Fuel retailer Caltex is planning a $500 million capital raising and has offloaded 25 petrol stations for $136 million as it navigates an $8.6 billion takeover bid from a Canadian suitor.

Caltex rebuffed suitor Quebec-based Alimentation Couche-Tard’s $34.50-a-share offer on Tuesday, saying it “undervalued” the company.

At the same time, it offered Couche-Tard, which is French for ‘night owl’, access to non-public information to allow it to submit a revised bid, but is yet to hear back from the Canadian giant which operates 16,000 convenience stores worldwide.

“We haven’t heard back from them yet,” chief financial officer Matthew Halliday said. “We expect to hear back from them soon.”

Couche-Tard was a “very serious” company and a credible bidder, he said.

Company executives told an investor day presentation on Thursday they intended to issue between $300 million and $500 million of hybrid capital securities as part of Caltex’s ongoing capital management strategy.

Investors heard Caltex had sold 25, mainly inner-city, petrol station sites for $136 million which it had identified in its convenience retail review as having development potential.

“It is expected that $120 million of sale proceeds will be received this calendar year, with the balance in early 2020,” the company said. Caltex expects to net $92 million from the sale after paying out remediation costs and capital gains tax.

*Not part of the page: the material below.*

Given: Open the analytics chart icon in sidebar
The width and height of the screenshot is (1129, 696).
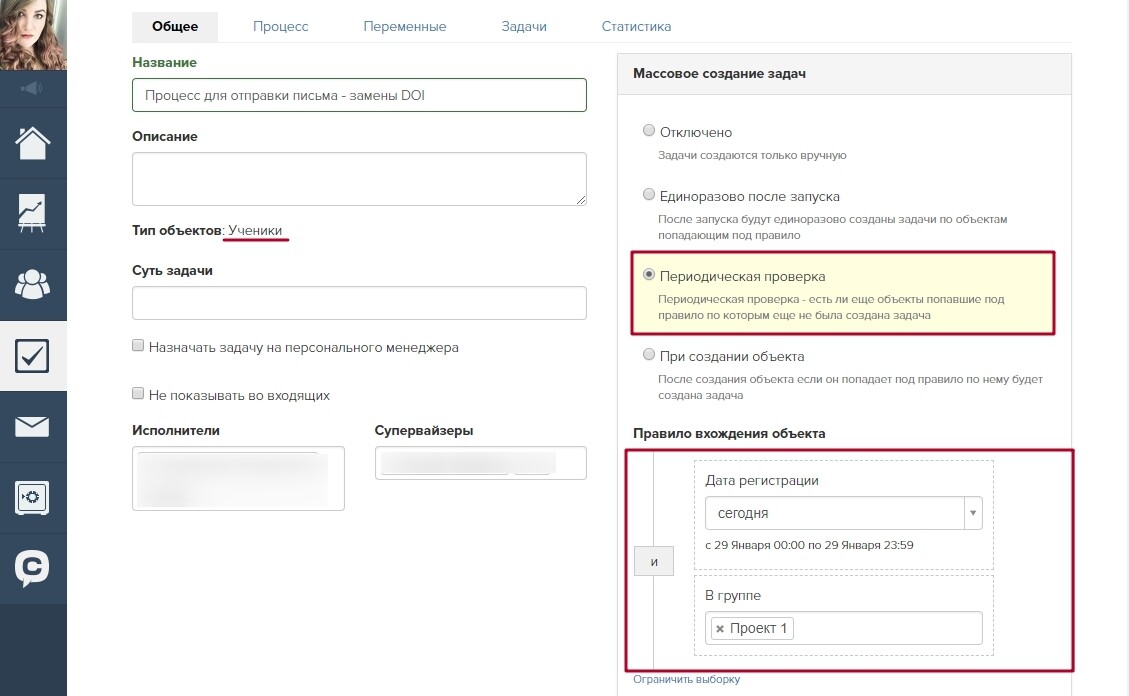Looking at the screenshot, I should coord(32,214).
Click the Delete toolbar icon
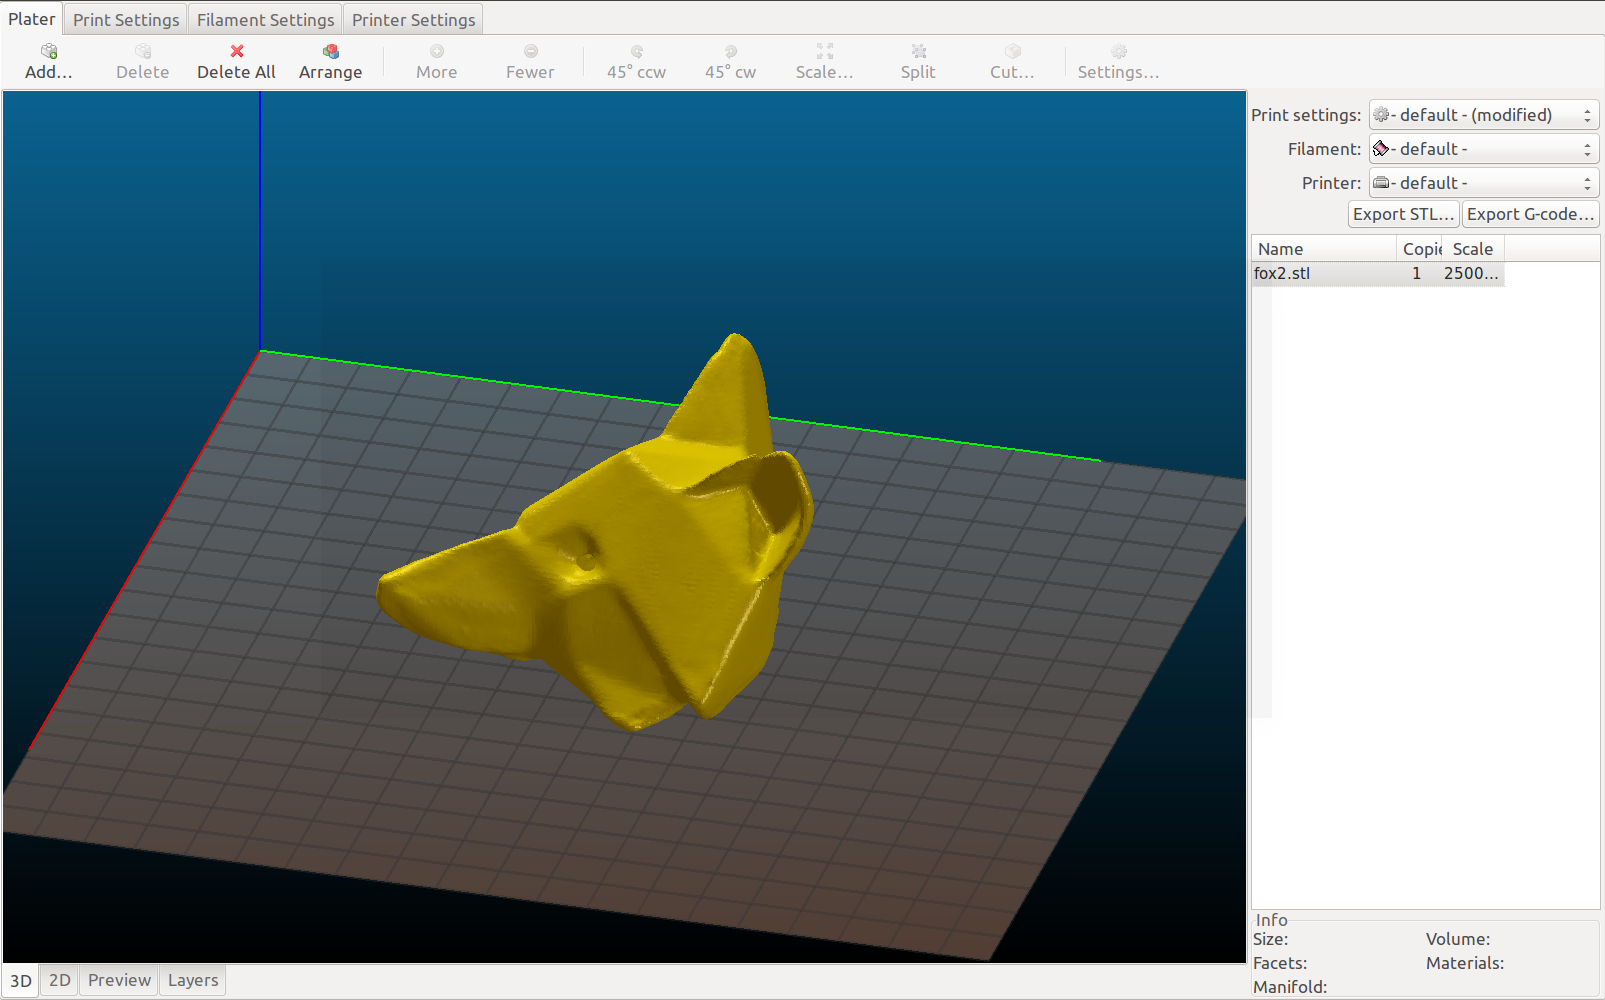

The divestment comes at a time of “attractive valuations for quality freehold property assets” which spurred Caltex to announce it will kickstart the sale of a further 25 petrol station sites across Australia early next year.

Caltex has previously issued hybrid securities to attract capital.

“The proposed issue will diversify the company’s capital sources, strengthen the balance sheet and increase financial flexibility,” managing director and chief executive Julian Segal said.

The raising will support the company’s credit profile and will be launched in the first half of next year, he said.

Caltex, which operates a refinery business alongside a network of more than 500 fuel and convenience outlets, appointed Grant Samuel and UBS as advisers and lawyers King & Wood Mallesons to oversee the capital raising.

The company has suffered from lower refiner margins and a difficult retail environment with subdued demand from sectors such as agriculture, transport and construction.

“The share price has been pretty much at a low point, reflecting soft trading conditions,” Mr Segal said on Thursday, “but clearly in our view this is something that is not going to continue forever”.

In a trading update last month it said it expected earnings before interest and tax from its petrol stations to be between $190 million and $210 million – an improvement from its first-half earnings but vastly lower than the previous year’s profit result of $307 million.

Couche-Tard operates 16,000 stores across Canada, the United States, Europe, Mexico, Japan, China and Indonesia.